§ Source document
☆ ☆ ☆

In 1508, Autun, France pressed charges on rats for destroying barley crops. The lawyer representing the rats argued that the court’s summons wasn’t specific enough to his clients, and that Autun’s cat population made it unsafe for his clients to come to court. The rats were acquitted.
Rats are sometimes eaten in parts of France. In Bordeaux, there is a recipe that calls for the use of alcoholic rats who live in wine cellars. The rats are skinned and eviscerated, brushed with a thick sauce of olive oil and crushed shallots, and grilled over a fire of broken wine barrels.
Two rats in an ideal environment can turn into 482 million rats over a period of three years.
Scientists conducted a study and determined that there are about 2 million rats running around New York City. They can jump a horizontal distance of up to 4 feet, survive a fall from a height of almost 40 feet, and tread water for three days.
Giant rats have been trained to sniff out 14000 landmines and other unexploded arsenal. The rats, which undergo nine months of training, are light enough to not trigger the explosives. They literally work for peanuts.

☆ ☆ ☆

§ Supplied entries
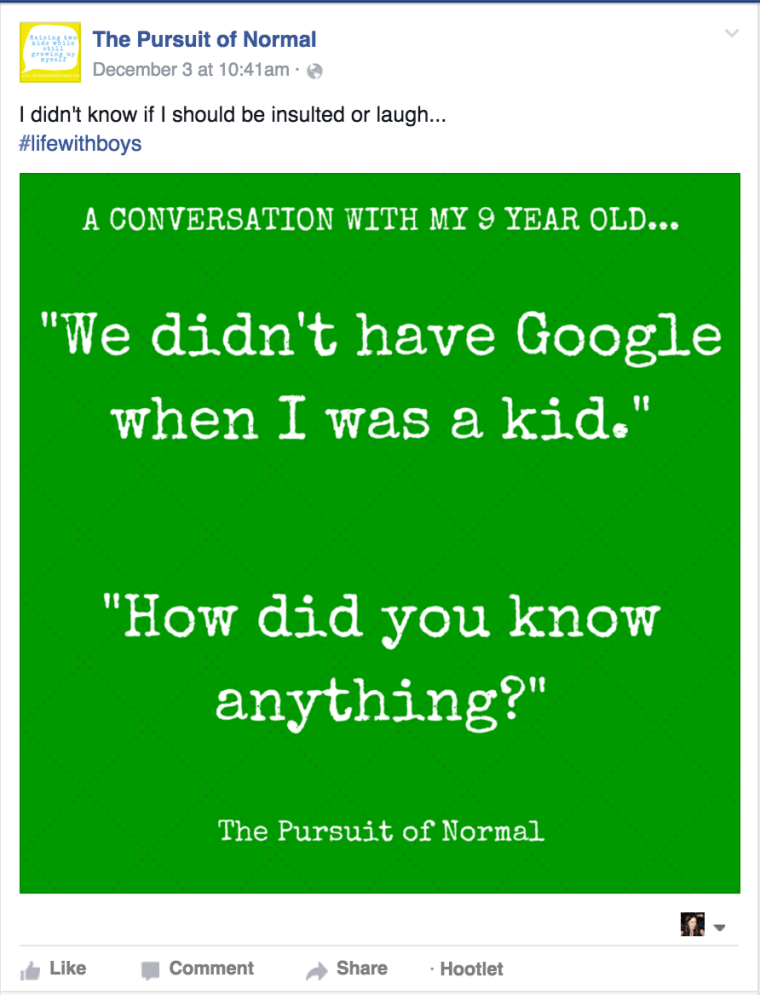Click the speech bubble Comment icon
760x995 pixels.
tap(150, 970)
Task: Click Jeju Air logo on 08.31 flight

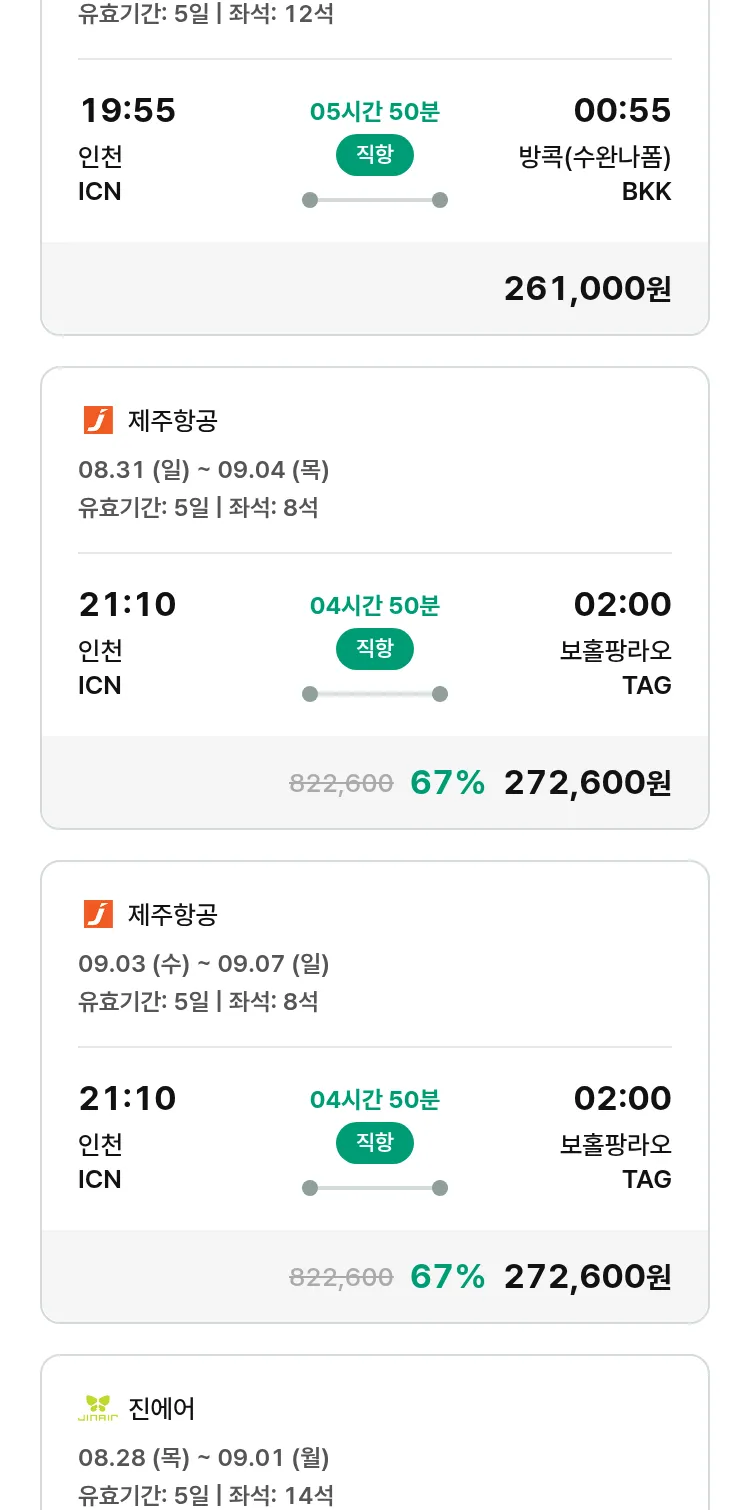Action: tap(98, 420)
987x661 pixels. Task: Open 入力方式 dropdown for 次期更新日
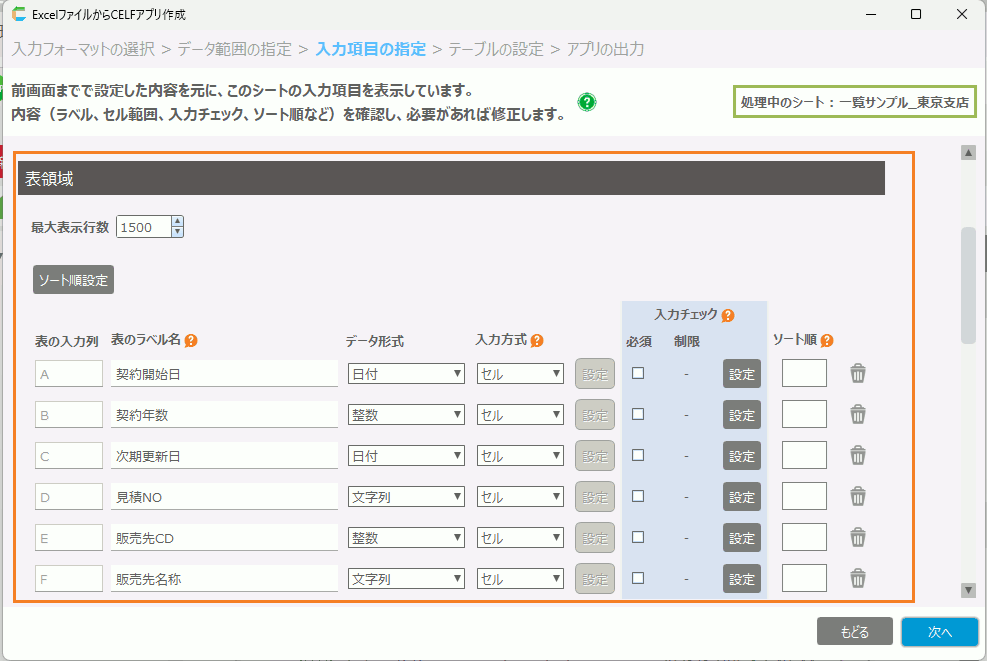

☆ ☆ ☆

§ The problem
List every physical ability the rat facts credit to the rats of New York City. The items can be set aside; the work uses only the rat facts.

§ Exercise result
- Jumping a horizontal distance of up to 4 feet
- Surviving a fall from a height of almost 40 feet
- Treading water for three days